Texto proporcionado
◆ ◆ ◆ ◆ ◆

La leyenda del santo bebedor
La leyenda del santo bebedor es un relato, relativamente breve, del escritor Josep Roth. Esta obra posee el aura mítica de ser la postuma de las escritas por este hombre, nativo en el entonces imperio austrohúngaro, y que falleción en París en 1939. Es un cuento maravilloso en el que su protagonista, un clochard de las orillas del Sena recibe la visita de un trajeado caballero que le encarga una misión, que acepta: entregarle doscientos francos a una santa de la iglesia de Saint André de Batignolles. El protagonista, el vagabundo Andreas Kartak, inicia un recorrido insesperado, infrecuente y sorpresivo.

◆ ◆ ◆ ◆ ◆

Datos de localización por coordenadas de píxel

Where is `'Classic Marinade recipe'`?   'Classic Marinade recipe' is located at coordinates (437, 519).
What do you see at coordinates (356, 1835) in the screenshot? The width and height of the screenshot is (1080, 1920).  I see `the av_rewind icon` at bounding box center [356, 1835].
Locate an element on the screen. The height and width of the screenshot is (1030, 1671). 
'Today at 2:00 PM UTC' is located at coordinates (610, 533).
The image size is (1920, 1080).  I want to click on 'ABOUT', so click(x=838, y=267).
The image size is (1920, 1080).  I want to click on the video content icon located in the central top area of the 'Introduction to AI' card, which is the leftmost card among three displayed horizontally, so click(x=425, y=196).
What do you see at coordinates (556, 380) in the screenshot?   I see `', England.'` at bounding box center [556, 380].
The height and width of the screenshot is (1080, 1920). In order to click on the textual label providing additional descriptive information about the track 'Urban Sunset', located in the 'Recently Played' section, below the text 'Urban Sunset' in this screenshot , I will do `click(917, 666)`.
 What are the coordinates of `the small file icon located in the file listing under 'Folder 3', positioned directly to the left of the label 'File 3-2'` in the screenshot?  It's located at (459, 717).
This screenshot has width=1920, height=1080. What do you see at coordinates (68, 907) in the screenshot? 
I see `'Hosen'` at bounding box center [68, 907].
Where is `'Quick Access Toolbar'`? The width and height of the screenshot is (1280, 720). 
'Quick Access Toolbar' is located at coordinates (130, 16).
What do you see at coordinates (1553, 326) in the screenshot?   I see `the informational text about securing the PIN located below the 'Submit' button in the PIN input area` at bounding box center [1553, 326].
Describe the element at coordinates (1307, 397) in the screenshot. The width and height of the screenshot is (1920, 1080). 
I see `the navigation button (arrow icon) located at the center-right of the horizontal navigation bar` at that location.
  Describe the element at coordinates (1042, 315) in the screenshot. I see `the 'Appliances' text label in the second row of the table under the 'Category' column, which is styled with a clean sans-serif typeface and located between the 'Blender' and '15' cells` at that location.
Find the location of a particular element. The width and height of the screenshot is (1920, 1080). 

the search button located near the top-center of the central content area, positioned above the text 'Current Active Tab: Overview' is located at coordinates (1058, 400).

◆ ◆ ◆ ◆ ◆

Responde, por favor, estas preguntas sobre el texto de La leyenda del santo bebedor:
1. ¿En qué ciudad y en qué año murió el escritor?
2. ¿Qué cantidad debe entregar el protagonista y a quién?
3. ¿Cómo se llama el vagabundo protagonista?
Las filas no guardan relación con el texto.

Respuesta
1. En París, en 1939.
2. Doscientos francos, a una santa de la iglesia de Saint André de Batignolles.
3. Andreas Kartak.